(This is a guest post by Antoni Sawicki aka Tenox)
I often find myself replicating and making copies of large data archives, typically many TB in size. I found that
rsync transfers slow down over time, typically after a few hundred MB, especially when copying large files. Eventually reaching crawl speeds of just few KB/s. The internet is littered with people asking the same question or why
rsync is slow in general. There really isn’t a good answer out there so I hope this may help.

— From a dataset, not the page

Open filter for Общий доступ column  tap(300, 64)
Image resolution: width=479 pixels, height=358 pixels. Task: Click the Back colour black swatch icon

I decided to get to the bottom of it. After doing some quick profiling I found out that the main culprit was
rsync's advanced delta transfer algorithm. The algorithm is super awesome for incremental updates as it will only transfer changed parts of a file instead of the whole thing. However when performing initial copy it’s not only unnecessary but gets in the way and the CPU is spinning calculating CRC on chunks that never could have changed. As such…
Initial rsync copies should be performed with
-W option, for example:
$ rsync -avPW src dst
--whole-file option instructs
rsync to perform full file copies and do not use delta transfer algorithm. In result there is no CRC calculation involved and maximum transfer speeds can be easily achieved.
Long term, rsync could be patched to do a full file transfer if the file doesn’t exist in destination.
While copying jumbo archives of many TB I don’t want to see every individual file being copied. Instead I want a percentage of the total archive size and current transfer speed in MB/s. After some experiments I arrived at this weird combo:
$ rsync -aW --no-i-r --info=progress2 --info=name0 <src> <dst>